Strike dates: Universities to be shut down for 18 days in February and March

UCU members will walk out in a long running dispute over pay, conditions and pensions

A photo of a demonstration with a Universities and Colleges Union balloon

The industrial dispute in higher education is set to face major escalation this spring. Over 70,000 academic staff at 150 UK universities will take 18 days of strike action between February and March, the University College Union (UCU) has confirmed.

While precise dates will be confirmed next week, the announcement nonetheless indicates a ramping up of tension between staff and their employers. Academics will be taking strike action in a long running dispute over pay, conditions and pensions.

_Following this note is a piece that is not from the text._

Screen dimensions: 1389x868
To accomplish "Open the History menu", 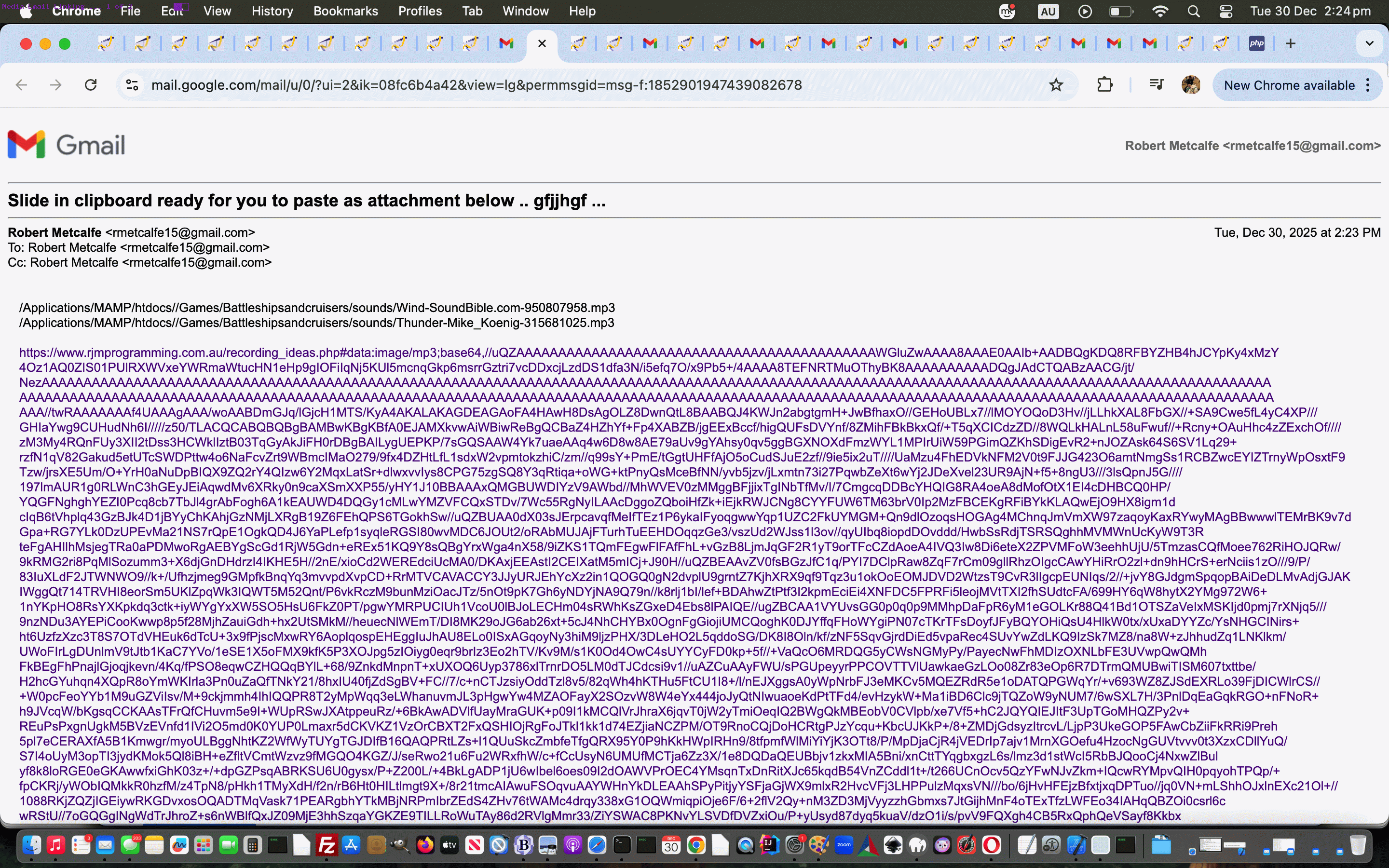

UCU took three days of strike action in November 2022. At the time, the walkouts were described as the biggest strike in the history of the higher education sector.

The union is seeking a pay rise which addresses cost-of-living crisis as well as an end to insecure contracts in higher education. Academics were initially given a 3 per cent pay offer from employers this year, having experienced over a decade of below-inflation pay awards.

According to UCU, the Universities and Colleges Employers Association (UCEA), which represents university employers, made a pay offer worth between 4 and 5 per cent on Wednesday. UCU said the offer was ‘not enough’.  

In the pension dispute, UCU is seeking an end to cuts and for benefits to be restored. The union estimates that a package of cuts made last year will see the average member lose 35 per cent from their guaranteed future retirement income, which UCU claims will amount to to hundreds of thousands of pounds for staff early in their career.

Speaking on the announcement, UCU general secretary Jo Grady said: “Today our union came together to back an unprecedented programme of escalating strike action. The clock is now ticking for the sector to produce a deal or be hit with widespread disruption throughout spring. 

“University staff dedicate their lives to education and they want to get back to work, but that will only happen if university vice-chancellors use the vast wealth of the sector to address over a decade of falling pay, rampant insecure employment practices and devastating pension cuts. The choice is theirs.”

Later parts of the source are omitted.